Tim Lawless, national research director of RP Data, pointed out that just like any other market, the property sector is subjected to the basic law of supply and demand. At the moment, he said demand remains "exceptionally high" for Australia's property market, while new supply is shrinking fast.

"With so much conjecture and speculation about where Australian property values are heading, and with economists and commentators divided right now on this very topic, it's important to note that opinions can often be based on observations rather than an empirical examination of the market fundamentals," said Lawless.

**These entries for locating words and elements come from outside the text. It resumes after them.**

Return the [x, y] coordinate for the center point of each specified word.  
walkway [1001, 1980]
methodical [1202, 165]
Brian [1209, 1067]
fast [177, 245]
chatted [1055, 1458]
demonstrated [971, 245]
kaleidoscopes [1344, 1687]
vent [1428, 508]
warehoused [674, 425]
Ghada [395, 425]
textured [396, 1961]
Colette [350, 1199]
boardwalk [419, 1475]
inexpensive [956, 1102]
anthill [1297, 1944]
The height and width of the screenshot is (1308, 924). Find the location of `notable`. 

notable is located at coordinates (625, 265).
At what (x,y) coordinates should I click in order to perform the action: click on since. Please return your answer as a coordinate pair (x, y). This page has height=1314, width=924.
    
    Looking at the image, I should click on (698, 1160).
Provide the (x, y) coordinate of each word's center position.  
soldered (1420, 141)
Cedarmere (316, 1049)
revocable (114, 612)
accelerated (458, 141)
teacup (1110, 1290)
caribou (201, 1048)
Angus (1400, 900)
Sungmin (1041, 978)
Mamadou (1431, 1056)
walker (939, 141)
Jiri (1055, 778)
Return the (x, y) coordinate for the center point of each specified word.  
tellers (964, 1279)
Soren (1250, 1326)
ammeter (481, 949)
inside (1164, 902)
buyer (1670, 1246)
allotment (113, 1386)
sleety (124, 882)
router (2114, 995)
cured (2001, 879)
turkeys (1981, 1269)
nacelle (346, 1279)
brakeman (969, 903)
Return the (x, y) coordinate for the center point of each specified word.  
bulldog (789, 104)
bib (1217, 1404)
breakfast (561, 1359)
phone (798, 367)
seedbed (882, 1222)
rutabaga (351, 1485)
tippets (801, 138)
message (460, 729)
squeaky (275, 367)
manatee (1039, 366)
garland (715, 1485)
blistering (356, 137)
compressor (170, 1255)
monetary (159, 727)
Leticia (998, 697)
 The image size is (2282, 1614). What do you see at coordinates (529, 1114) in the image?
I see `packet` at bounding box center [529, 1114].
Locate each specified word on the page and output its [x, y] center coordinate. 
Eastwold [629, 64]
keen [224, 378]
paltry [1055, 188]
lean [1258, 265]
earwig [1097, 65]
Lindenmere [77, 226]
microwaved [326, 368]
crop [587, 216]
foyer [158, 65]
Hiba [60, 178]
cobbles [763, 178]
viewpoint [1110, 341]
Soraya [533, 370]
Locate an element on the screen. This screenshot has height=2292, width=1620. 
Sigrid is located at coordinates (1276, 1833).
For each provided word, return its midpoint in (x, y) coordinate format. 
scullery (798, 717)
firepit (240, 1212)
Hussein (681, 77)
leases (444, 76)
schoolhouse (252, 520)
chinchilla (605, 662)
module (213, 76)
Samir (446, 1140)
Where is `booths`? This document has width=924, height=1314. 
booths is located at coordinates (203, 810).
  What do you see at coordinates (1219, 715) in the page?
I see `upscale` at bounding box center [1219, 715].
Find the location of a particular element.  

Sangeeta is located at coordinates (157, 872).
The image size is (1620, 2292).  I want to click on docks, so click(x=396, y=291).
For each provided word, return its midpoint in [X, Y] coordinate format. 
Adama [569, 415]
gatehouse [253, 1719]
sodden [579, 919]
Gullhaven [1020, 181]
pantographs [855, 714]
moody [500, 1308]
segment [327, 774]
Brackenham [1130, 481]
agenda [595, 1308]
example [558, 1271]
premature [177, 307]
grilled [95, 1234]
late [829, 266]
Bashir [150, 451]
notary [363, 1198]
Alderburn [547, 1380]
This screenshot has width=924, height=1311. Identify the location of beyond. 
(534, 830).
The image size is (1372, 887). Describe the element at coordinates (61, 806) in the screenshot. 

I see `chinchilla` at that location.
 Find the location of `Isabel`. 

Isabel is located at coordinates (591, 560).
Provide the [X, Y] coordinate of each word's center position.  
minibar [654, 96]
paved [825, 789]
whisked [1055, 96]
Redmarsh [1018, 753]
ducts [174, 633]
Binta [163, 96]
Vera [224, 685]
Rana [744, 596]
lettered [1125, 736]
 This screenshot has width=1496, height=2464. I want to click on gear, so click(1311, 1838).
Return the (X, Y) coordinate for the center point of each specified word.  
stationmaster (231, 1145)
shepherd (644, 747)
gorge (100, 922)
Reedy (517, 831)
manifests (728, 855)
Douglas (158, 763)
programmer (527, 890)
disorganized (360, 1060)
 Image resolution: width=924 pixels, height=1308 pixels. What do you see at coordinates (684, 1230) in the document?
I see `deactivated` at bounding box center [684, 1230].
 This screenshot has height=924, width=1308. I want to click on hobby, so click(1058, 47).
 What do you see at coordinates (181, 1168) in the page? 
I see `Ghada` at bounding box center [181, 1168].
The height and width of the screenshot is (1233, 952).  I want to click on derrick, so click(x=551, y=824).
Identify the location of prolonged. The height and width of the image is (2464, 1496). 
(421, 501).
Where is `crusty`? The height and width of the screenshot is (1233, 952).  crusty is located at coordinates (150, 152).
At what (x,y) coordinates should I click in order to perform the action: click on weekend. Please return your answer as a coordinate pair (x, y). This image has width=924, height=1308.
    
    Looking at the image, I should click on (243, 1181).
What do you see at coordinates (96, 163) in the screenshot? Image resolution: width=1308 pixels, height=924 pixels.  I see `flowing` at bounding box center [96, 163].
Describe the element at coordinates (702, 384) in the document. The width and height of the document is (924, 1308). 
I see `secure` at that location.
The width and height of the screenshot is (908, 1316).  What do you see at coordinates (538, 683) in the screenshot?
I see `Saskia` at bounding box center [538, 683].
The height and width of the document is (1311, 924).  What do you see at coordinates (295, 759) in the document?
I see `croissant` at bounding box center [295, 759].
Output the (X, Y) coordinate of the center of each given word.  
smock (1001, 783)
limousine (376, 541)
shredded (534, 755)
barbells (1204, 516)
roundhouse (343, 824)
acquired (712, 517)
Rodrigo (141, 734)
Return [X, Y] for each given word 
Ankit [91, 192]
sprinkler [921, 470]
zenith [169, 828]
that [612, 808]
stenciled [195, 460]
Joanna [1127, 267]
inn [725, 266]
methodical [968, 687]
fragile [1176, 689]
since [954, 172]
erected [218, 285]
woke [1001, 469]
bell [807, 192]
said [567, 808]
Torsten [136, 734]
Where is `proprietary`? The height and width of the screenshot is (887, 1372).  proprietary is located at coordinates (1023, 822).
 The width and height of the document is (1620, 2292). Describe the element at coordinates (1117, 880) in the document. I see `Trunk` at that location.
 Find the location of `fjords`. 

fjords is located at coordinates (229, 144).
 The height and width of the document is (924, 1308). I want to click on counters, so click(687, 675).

He urged investors to get back to basics such as understanding the key drivers of demand being population growth and changes in household sizes as well as the rate of divorce.
"Australia is currently undergoing a population boom with a population increase of more than 330,000 last year. In raw numbers, Australia's population growth has never been higher. Over the 2007 calendar year, almost 180,000 net migrants arrived in Australia."

He added that migration is further boosted this year by the government's plan to increase the skilled migrant intake by 30% for 2008/09. At the same time, he said that the rate of natural increase is also rising rapidly with over 140,000 more births than deaths last year.

"At a time of record population growth, there are simply too few new dwellings being built to house this growing population," he said. "Add a shortage of land to the equation and this presents as another constraint."

Lawless cited an analysis conducted by the Commonwealth Treasury which estimated that demand for housing will increase to over 200,000 homes per annum by 2010 due to the demands of a growing population. In contrast, new supply is forecast to be only around 150,000 to 160,000 dwellings per annum.

"This demonstrates that the imbalance between supply and demand will be a fundamental driver, placing upwards pressure on Australian property values. When viewed in light of the ongoing shortfall in dwelling supply, Australian property values can only go one way, and that's up," he said.